Então, para olhos mais preguiçosos, A Voz Suprema do Blues é um filme sobre músicos de blues que se juntam para gravar algumas canções, num dia quente de verão em Chicago, no ano de 1927. No meio disso, um trompetista abusado e uma cantora arrogante resolvem travar uma guerra fria inútil, tendo em vista que a corda só poderia arrebentar para o lado mais fraco e mais óbvio.
Na prática, há temas mais complexos de injustiça social que ainda ecoam na sociedade até os dias de hoje, mesmo depois de quase cem anos. Esse filme simboliza a experiência dos negros americanos no início do século XX e não há melhor lugar para começar a contar esta história do que pelo próprio blues, narrando dores, fugas, desejos e as formas de expressão que esse povo encontrou através da arte.
Não é coincidência que o blues tenha surgido no final do século XIX, quando as pessoas negras escravizadas foram, supostamente, libertadas da escravidão. Embora as restrições físicas em seus corpos possam ter sido eliminadas, as violações de garantias produzidas por uma sociedade imersa no racismo estavam só começando. O blues sempre foi refúgio.

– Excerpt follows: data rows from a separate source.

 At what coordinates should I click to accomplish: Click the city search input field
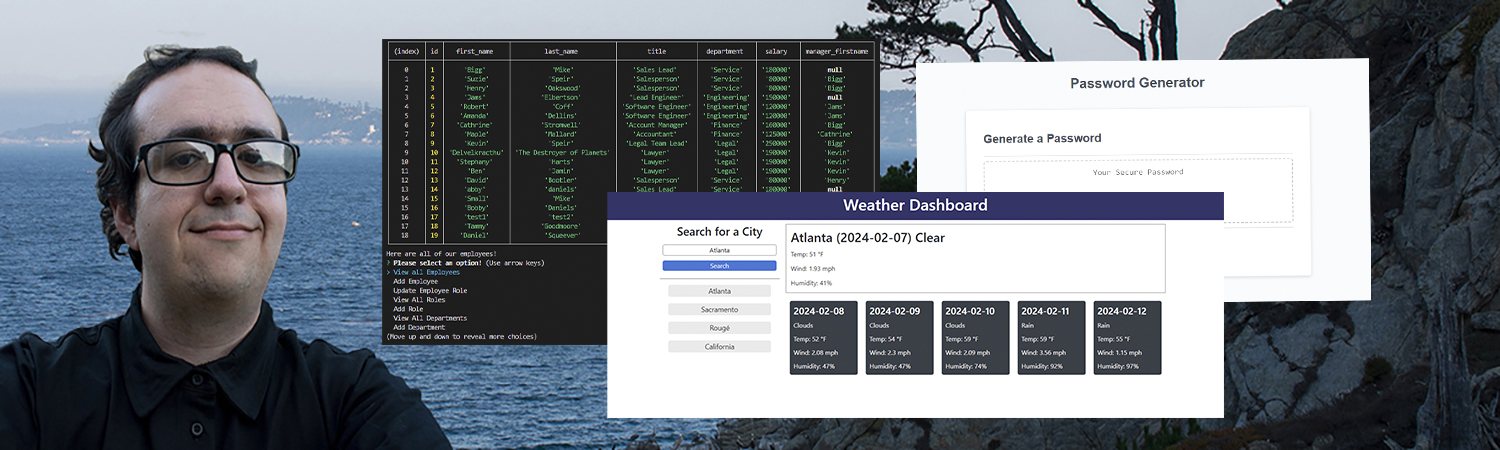tap(719, 250)
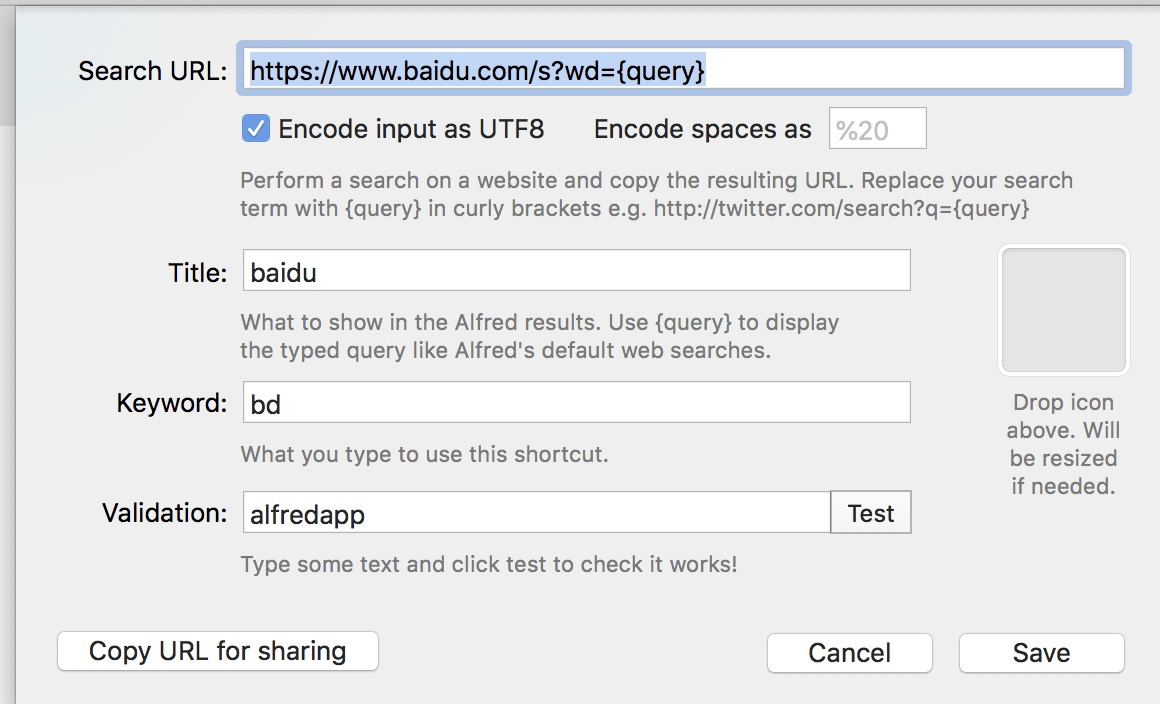
Task: Save the custom search
Action: (1041, 653)
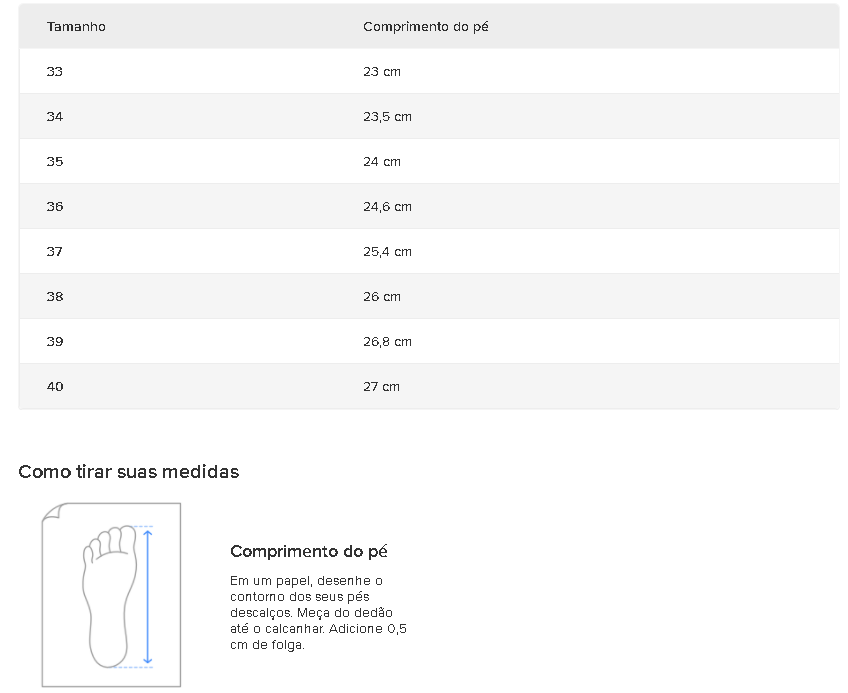Click the foot measurement illustration

111,595
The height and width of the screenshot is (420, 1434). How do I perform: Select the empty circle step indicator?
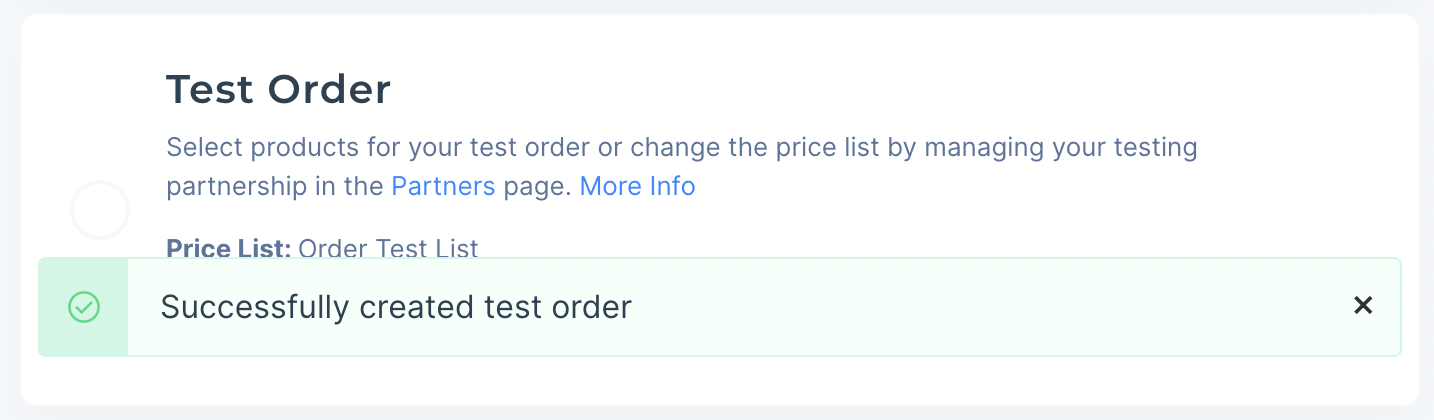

É fazendo esse gancho entre música e resistência histórica que surgem os monólogos ilustrando as experiências de Levee, de Ma, de Toledo… Quando Levee descreve o testemunho da terrível violação da sua mãe por uma gangue de homens brancos, o discurso ganha uma potência absurda ao confrontar a religiosidade de Cutler, como se não houvesse justiça divina, reduzindo a distância entre ator e espectador, já que esta atuação se tratava do “canto do cisne” de Chadwick Boseman, que já batalhava contra um câncer.
Se o desempenho turbulento e deslumbrante de Viola Davis passa pela raiva e resignação da sua personagem, coberta por uma maquiagem berrante, por dentes de ouro reluzentes e uma considerável camada de suor permanente, Chadwick Boseman praticamente urra de dor e ansiedade, comprometendo-se com as cenas de uma maneira tão feroz que as emoções soam reais. O caminho para a autodestruição do personagem é seguido com o vigor de quem sabe que vai morrer.
E, por isso, talvez por isso, o momento mais impactante do filme seja justamente causado pela obsessão do seu personagem por uma porta, como um pesadelo capaz de simbolizar o futuro de Levee, enclausurado debaixo do céu, sucumbindo à ira imposta pelas suas próprias cicatrizes. A Voz Suprema do Blues é uma obra crítica e estimulante o suficiente para marcar com muito bom gosto a volta do Pantera Negra para Wakanda.